Emergencies and more: the ARGO revolution

In 1980, the earthquake in Irpinia that shook Italy to the core taught Telespazio an important lesson. The fifth episode of the “A Space Story” series.

22 March 2021

Confirmations and new horizons. For Telespazio, the early eighties were marked by two important names: Intelsat and Italsat.

On the one hand, the Italian company was entrusted once again with ordinary traffic management, telemetry and in-orbit control of NASA’s satellite, now at its fifth launch. On the other, an agreement was signed with the CNR for a preliminary study on what were to become the first satellites managed directly by the Italian Space Agency. 

Just a decade after receiving the first Landsat data, Telespazio takes another important step in the field of Earth observation: in 1983, it obtains the management of the Space Geodesy Center in Matera from ASI.

Meanwhile, Italy was facing one of the worst natural disasters in its history. At 19.34 on 23 November 1980, Campania and Basilicata trembled for 90 consecutive seconds. Three thousand people died, ten thousand were wounded and almost 280,000 were evacuated.
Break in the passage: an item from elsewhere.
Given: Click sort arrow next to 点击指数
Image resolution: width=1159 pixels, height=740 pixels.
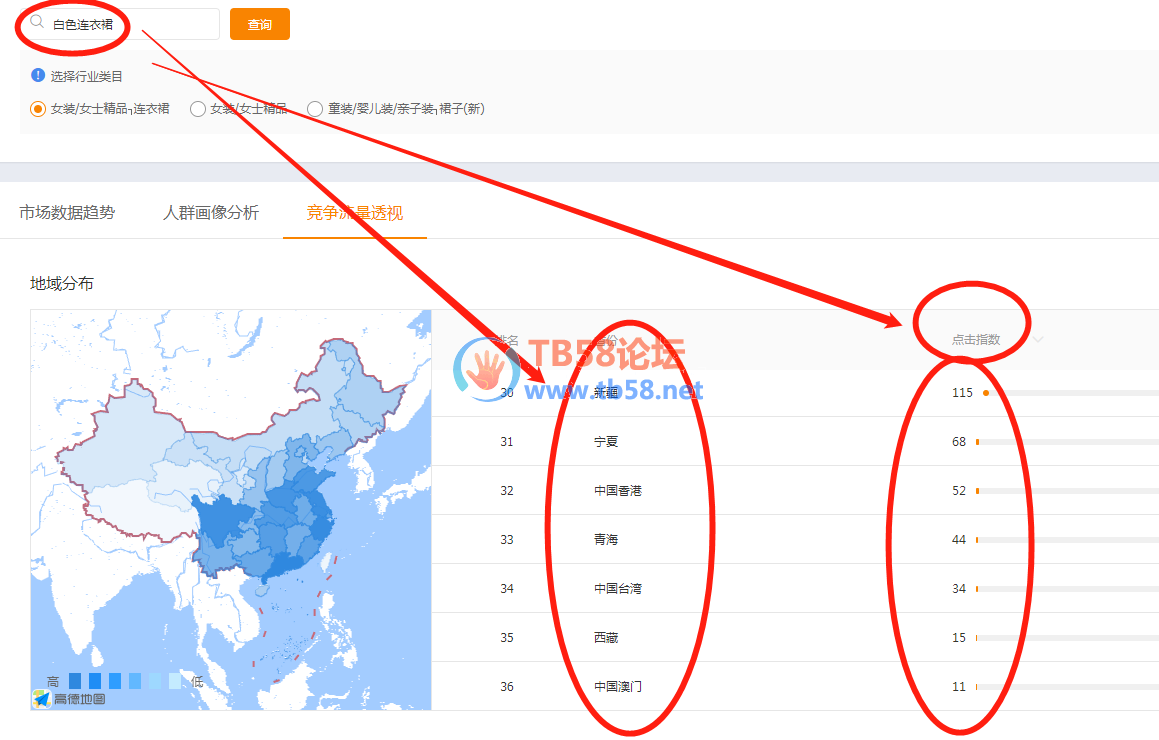Looking at the screenshot, I should click(x=1038, y=340).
Communications between the rescue centres and the areas hit by the catastrophe were being dramatically slowed down by damage to the telephone network, and the Neapolitan newspaper Il Mattino urged the authorities in big type to “Do something quick”.

The Irpinia tragedy was a lesson for the entire country and motivated Telespazio to develop a communication system with which to tackle emergencies more efficiently. Known as the Argo program, this system was based on 12 small transportable satellite antennas (VSATs), in addition to one television and two phono channels, three military helicopters for television reconnaissance, and 110 fixed stations for the detection of seismic, volcanological and hydrogeological data. Submitted to the Civil Protection Department as early as 1981, Argo became operational in 1986.

Its technology, suitable for extremely diverse purposes, opened up a new area of business for Telespazio, which received orders from SNAM, Banca dell’Agricoltura, the Bank of Italy, the Italian Department of Motor Vehicles, and even Ferrari. 

The ARGO program, inaugurated in 1986, was worth 37 billion Lire. The VSATs were also used in sports context: Ferrari used it to transmit motorhome data from the racetracks to Maranello.

Meanwhile, in Matera, the company was working on another front. In 1983, the Space Geodesy Operations Centre was inaugurated, with the aim of studying Earth's gravity and the movement of the continents, at the origin of seismic phenomena. And once again, Telespazio was put in charge.